I've been following your posts since Grimwell's old forum, and I find the signal to noise ratio among those who post here on your blog to be quite high. If Lum is paying attention to your blog, you can only guess at who else might be also. Your analysis and your tone differentiates you from the other bloggers out there, in that you do not come across as "fanboy'ish" even though a good majority of your posts are WoW centric. As long as you keep writing about MMO's and steer clear of politics, I'll keep reading. =P
Well you know Mythic atleast reads them because when the Slayer/Choppa was going to be released they sent out some swag to WAR bloggers hinting at it. It was really more of a cheap marketing scheme but meh, it's something.

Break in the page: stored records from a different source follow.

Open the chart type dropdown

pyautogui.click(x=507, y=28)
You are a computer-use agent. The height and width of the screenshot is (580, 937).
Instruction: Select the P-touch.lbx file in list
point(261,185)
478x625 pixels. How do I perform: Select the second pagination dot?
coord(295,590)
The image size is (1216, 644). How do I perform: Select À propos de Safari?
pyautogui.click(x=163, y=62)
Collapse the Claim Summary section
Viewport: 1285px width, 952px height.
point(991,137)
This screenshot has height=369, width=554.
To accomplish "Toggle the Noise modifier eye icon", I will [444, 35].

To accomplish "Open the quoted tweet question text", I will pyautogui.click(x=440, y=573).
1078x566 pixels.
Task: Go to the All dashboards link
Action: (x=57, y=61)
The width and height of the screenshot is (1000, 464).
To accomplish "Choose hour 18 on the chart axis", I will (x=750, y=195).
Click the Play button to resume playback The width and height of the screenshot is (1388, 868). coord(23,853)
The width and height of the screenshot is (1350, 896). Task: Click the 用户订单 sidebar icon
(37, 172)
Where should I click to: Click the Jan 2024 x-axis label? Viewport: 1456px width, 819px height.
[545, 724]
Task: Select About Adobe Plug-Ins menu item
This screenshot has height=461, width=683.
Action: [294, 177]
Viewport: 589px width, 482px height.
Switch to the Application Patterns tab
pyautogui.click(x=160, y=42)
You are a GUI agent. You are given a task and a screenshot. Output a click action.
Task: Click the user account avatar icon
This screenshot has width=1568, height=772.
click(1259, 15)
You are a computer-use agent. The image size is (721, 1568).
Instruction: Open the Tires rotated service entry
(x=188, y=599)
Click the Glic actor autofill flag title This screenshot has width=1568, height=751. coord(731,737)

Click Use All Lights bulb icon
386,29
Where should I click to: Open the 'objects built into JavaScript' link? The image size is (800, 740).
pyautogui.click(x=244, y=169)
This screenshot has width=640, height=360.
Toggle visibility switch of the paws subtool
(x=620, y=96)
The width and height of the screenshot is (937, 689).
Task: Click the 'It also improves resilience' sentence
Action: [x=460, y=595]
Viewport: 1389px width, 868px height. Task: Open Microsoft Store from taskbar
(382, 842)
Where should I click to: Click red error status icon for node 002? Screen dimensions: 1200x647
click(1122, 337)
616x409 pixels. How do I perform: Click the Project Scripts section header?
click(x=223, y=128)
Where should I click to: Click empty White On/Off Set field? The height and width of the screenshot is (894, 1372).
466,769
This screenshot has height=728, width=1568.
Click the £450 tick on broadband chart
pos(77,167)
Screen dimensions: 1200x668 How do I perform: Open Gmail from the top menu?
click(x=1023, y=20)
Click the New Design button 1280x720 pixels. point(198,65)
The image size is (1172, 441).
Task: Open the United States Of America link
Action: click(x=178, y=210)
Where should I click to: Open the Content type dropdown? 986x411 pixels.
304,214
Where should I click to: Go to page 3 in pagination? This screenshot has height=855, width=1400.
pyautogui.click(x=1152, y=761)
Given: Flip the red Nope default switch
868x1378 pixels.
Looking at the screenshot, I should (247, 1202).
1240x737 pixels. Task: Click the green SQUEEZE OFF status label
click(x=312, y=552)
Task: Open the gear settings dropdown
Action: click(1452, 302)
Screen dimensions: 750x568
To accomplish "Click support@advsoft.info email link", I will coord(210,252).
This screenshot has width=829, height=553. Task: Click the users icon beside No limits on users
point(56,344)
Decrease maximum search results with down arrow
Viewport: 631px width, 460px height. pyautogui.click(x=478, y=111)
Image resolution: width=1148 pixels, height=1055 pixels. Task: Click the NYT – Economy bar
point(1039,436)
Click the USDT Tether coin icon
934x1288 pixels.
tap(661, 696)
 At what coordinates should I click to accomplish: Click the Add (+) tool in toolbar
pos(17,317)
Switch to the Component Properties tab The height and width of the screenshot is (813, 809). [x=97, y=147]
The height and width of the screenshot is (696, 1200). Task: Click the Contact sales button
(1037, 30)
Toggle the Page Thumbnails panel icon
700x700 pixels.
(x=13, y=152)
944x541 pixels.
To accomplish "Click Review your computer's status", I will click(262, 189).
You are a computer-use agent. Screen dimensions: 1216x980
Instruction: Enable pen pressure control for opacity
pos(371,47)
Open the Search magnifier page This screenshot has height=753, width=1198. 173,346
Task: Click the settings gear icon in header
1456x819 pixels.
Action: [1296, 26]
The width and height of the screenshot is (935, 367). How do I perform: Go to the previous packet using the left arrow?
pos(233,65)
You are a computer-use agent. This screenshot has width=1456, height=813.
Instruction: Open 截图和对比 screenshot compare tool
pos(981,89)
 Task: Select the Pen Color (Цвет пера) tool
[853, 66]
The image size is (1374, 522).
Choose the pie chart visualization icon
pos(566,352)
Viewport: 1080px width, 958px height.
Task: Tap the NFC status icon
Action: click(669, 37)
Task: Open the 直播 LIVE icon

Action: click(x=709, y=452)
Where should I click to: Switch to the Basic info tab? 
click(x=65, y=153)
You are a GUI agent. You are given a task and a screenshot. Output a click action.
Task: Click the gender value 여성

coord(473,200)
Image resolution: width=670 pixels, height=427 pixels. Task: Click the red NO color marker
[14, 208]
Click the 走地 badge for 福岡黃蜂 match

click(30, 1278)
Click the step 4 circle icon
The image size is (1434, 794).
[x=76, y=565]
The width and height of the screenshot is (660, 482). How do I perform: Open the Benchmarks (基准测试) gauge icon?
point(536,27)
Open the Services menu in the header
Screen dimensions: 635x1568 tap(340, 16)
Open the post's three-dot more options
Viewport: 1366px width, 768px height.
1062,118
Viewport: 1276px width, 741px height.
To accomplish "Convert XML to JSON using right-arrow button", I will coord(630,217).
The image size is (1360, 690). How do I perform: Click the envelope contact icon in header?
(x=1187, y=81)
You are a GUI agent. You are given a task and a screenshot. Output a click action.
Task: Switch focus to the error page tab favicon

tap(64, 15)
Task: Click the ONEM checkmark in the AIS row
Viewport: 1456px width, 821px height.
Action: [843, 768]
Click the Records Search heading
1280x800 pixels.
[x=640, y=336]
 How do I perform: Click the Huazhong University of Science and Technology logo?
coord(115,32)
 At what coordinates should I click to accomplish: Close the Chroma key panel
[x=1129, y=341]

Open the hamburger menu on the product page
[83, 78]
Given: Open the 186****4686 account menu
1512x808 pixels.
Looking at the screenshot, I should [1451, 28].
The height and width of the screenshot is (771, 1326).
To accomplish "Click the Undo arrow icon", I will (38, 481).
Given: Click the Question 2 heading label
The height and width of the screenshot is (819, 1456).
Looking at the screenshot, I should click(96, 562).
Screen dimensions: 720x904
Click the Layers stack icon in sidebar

Tobold, I hope you burn out on WoW soon because I simply can't find enjoyment in it right now. I need you to find me something else to play. :p I have tried WAR again, Darkfall, Dawn of War 2, TF2, and many other games and nothing. I log on WoW every night with no desire to do anything. I would go to another MMO in a second if I thought it was as polished as WoW. That sort of hit me like a ton of bricks last night. I logged into Org and thought, this game runs perfect... I wish there was something I wanted to do.
I need you to find me something else to play.

I already found something highly enjoyable, but can't talk about it due to a super-strict NDA which doesn't even allow me to say that I'm in the beta, or even that there is an NDA. Hmmm, forget that I said that, I will deny there is a beta or an NDA if asked. :)
Quite some Bloggers recently state that they enjoy playing some beta game. No other information have I been able to extract so far.
VERY interesting :)
Quite some Bloggers recently state that they enjoy playing some beta game. No other information have I been able to extract so far.
VERY interesting :)
Oh PLEASE let it be Guild Wars 2. The silence surrounding that game is deafening. But after all the "public alpha" and beta tests for GW1, it seems a bit out of character for ArenNet to start flinging NDAs everywhere.

What else could it be? Champions Online NDA leaks are all over the place, Star Wars Old Republic and the Star Trek MMO seem a bit far off, maybe Diablo 3? Or something more low-profile, like Copernicus (Curt Schilling's MMO)...

Ah, nothing like a good mystery to keep me coming back to this blog every day for the next few weeks/months. Brilliant move on your part, Tobold ;-)
Your comments about your career point out one of the troubles the industry has. It really doesn't have the best and the brightest, just the most tolerant of abuse for the sake of their "passion". Recognizing that, there are worse things to do than look outside of the inbred industry for ideas, even from "armchair" designers.